◆ **ENTRIES SUPPLIED**:
-=-=-

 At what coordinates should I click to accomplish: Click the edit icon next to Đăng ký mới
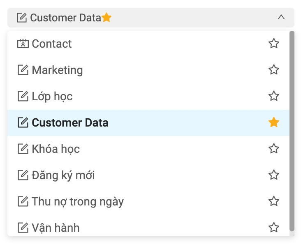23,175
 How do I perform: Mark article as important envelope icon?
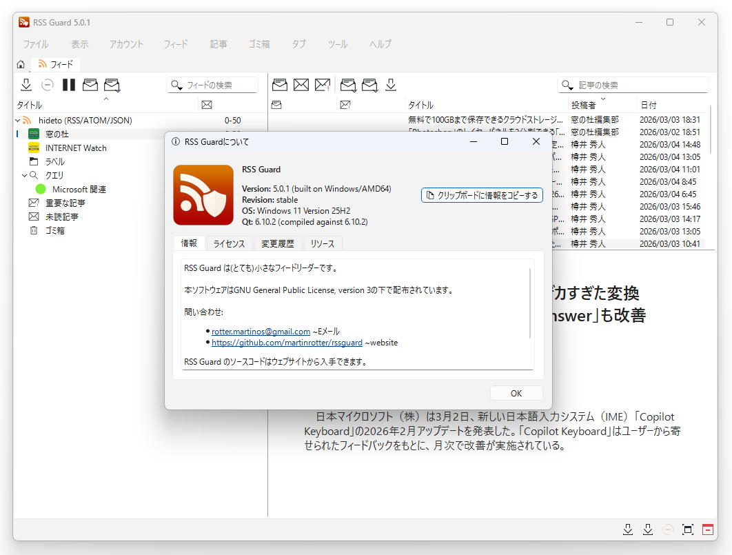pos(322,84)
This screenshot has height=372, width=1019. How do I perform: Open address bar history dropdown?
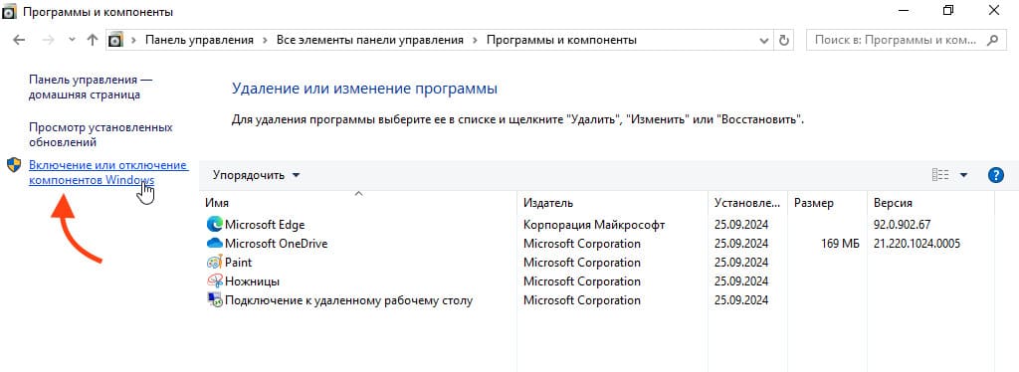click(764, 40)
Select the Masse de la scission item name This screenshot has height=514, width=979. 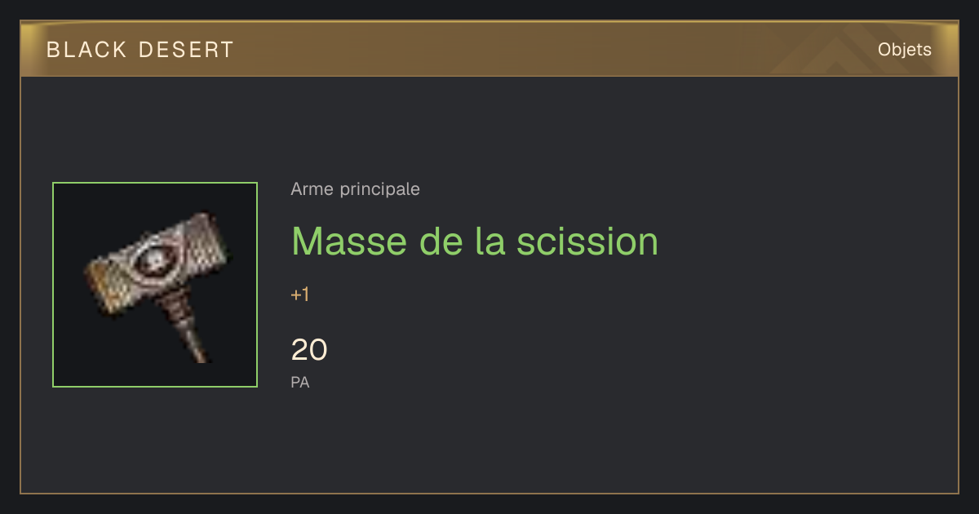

-=-=-

◆ **TASK BRIEF**: Images are to be omitted; repeat the remaining data above exactly.

◆ **ANSWER AREA**:
 At what coordinates should I click to accomplish: Click the edit icon next to Đăng ký mới
23,175
 How do I perform: Mark article as important envelope icon?
pos(322,84)
This screenshot has height=372, width=1019. How do I perform: Open address bar history dropdown?
click(764, 40)
Select the Masse de la scission item name This screenshot has height=514, width=979. 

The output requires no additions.